In the brave new world of movie and television economics, exactly what constitutes success or failure lives on either side of a set of goalposts that seem to move weekly. There are some clear wins and losses, and streamers (mostly) don’t even release audience data. But it is also true that one man’s failure can be another man’s triumph.

Which may turn out to be the story of Kevin Costner’s costly flop, Horizon: An American Saga. The first of a planned series of four films landed in cinemas with enormous fanfare in June but was met with a brutal reception of just $US36 million in box office takings, against a budget of $US100 million-plus marketing and exhibition costs.

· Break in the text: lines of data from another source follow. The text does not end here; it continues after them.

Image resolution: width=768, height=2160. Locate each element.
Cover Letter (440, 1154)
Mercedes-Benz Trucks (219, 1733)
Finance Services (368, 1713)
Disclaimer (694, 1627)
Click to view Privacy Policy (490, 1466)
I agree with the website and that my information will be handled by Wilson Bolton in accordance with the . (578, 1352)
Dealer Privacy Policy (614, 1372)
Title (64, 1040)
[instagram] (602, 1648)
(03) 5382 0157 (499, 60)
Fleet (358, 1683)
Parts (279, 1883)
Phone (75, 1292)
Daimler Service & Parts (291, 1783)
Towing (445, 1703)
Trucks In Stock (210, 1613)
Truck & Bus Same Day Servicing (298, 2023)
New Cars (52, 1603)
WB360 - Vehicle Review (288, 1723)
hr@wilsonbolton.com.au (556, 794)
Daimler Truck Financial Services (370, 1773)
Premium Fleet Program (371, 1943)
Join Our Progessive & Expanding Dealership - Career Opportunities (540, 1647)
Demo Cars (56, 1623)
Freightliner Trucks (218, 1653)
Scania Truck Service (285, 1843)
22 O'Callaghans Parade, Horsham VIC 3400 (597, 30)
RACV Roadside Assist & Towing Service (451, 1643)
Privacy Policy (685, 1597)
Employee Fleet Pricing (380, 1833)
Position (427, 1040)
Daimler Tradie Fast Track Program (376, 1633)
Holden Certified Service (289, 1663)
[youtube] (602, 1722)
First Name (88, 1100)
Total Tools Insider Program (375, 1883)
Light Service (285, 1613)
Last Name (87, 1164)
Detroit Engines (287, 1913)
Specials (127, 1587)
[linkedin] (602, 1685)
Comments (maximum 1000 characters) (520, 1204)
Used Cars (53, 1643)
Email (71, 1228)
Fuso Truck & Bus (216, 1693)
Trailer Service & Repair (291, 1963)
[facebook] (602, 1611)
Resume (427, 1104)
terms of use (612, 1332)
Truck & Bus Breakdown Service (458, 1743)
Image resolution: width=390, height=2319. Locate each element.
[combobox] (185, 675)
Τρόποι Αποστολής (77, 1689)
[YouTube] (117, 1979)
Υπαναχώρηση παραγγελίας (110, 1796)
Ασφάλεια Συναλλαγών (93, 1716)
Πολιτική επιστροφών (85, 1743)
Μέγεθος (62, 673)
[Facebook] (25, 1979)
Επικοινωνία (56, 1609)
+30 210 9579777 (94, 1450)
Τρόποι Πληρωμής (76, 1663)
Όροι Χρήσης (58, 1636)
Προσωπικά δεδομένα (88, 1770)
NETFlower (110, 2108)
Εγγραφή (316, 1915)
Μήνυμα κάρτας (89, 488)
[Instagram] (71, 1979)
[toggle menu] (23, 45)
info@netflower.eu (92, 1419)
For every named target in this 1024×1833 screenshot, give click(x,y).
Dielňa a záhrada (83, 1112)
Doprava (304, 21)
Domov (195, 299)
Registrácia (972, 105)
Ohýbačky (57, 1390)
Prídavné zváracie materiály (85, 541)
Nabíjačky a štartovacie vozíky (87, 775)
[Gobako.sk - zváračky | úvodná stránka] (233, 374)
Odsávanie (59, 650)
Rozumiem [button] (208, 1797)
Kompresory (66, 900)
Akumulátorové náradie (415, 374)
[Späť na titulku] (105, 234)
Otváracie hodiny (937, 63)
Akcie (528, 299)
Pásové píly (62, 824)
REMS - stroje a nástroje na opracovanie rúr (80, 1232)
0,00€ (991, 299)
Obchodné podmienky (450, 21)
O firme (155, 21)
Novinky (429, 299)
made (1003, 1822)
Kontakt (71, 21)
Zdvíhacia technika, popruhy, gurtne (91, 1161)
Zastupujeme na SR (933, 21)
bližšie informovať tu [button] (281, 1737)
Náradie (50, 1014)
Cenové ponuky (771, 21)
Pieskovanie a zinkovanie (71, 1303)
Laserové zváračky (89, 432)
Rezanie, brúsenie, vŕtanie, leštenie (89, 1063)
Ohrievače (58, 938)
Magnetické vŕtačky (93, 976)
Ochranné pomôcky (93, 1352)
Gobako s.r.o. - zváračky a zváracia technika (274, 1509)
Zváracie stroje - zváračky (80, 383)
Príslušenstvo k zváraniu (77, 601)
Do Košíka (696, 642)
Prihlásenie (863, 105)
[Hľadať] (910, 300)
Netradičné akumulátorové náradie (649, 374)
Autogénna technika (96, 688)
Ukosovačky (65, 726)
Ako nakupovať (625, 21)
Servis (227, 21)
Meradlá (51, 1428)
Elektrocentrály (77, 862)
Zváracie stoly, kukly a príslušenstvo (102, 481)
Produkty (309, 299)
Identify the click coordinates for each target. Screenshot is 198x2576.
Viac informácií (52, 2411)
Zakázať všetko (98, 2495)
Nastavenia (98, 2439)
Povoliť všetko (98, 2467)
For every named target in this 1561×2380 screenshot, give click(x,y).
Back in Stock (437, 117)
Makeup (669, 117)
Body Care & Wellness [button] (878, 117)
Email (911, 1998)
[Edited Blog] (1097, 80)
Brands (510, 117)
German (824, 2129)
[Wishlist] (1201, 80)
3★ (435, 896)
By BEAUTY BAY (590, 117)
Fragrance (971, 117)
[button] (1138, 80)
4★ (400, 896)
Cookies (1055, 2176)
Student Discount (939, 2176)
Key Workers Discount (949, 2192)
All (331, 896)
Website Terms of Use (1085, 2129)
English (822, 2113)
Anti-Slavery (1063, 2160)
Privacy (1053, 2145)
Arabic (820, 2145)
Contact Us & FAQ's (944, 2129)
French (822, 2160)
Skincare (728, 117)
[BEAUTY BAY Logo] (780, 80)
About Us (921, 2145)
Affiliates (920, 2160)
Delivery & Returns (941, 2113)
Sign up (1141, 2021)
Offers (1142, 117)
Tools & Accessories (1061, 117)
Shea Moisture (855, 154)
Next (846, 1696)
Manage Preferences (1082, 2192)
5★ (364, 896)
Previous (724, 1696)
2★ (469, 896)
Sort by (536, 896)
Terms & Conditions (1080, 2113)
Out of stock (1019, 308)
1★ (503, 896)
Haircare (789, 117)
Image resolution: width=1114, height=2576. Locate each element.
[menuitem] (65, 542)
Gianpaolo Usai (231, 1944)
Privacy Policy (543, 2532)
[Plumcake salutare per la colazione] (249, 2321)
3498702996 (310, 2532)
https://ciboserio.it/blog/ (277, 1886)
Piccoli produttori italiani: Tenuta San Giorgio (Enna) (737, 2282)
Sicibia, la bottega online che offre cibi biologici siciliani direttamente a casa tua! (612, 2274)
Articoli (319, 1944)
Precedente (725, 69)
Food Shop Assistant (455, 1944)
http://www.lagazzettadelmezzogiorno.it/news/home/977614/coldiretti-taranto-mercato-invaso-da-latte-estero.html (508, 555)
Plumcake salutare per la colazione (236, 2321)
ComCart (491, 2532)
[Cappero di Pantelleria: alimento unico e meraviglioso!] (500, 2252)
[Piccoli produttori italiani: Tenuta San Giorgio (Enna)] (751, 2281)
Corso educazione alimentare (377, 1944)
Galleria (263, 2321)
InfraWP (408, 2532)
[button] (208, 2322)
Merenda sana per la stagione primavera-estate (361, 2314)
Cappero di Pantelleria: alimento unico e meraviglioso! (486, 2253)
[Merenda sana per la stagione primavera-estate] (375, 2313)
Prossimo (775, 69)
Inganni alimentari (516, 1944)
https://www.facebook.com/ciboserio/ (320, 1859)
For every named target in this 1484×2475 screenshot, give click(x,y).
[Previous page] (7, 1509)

Kevin Costner in Horizon: An American Saga - Chapter 1.

Kevin Costner in Horizon: An American Saga - Chapter 1.Credit: Warner Bros. Pictures via AP

Set in a 15-year-long period during the American Civil War, Horizon: An American Saga was conceived as a four-part story, each a motion picture and streaming original. But its failure in cinemas – and those numbers add up to a failure, make no mistake – means that streaming may yet be a second gasp of air that saves Horizon from drowning.

The franchise now shifts from cinemas to streaming, a second window that was always part of the deal, but now becomes much more important given the three still-unreleased films in the series are unlikely to get anything more than a film festival exhibition. Plans to release Horizon: An American Saga – Chapter 2 in mid-August were immediately scuttled when its first chapter sank.

And yet, with all the impenetrable charm of a proper movie star, Costner met the film’s failure with impressive resilience. “[The first film] didn’t have overwhelming success,” Costner said at the Venice Film Festival last week. “I’ve had a lot of movies that way that have stood the test of time.”

To be fair, Costner cannot be accused of not putting his money where his mouth is. The financing of the first film included $US38 million from Costner himself.

At this point, however, only one thing is certain: the second film is finished, and a third and fourth are expected to follow. “I have to hurry and not let the rock fall back downhill,” Costner said. “I’ve gotta go put my hands on it again and start to push it up. It’s a rope that I cannot let go of.

“I don’t know how I’m gonna make [the third film] right now, but I’m gonna make it,” Costner added.

Filming on Horizon: An American Saga – Chapter 3 began in May and is expected to continue into early 2025.

Costner says it is the natural life of a film “to get streamed”. “The life of a movie moves all the way to your iPhone. It just moves down the stream. So my relationship with the audience … feels like it’s not hinging on a superhero.”

Like many projects powered by individual passion – Morgan Freeman’s The Gray House, which took 12 years, and Matthew Weiner’s Mad Men, which was developed for more than a decade and almost abandoned, spring to mind here – Horizon has been gestating as an idea with Costner since 1988.

“I spent the time refining it, dreaming about it, trying to make it right; I do that with all the movies I work with,” Costner says. “I don’t necessarily try to tell stories the way other people do. I think my stories are recognisable. But I think there are things just as interesting as the gunfight that can exist in a western and propel it.”

In one sense, the story of Horizon is almost uniquely American: the Wild West and the role it played in American history, and the place it holds in popular culture as a sort of American journey to nationhood in microcosm.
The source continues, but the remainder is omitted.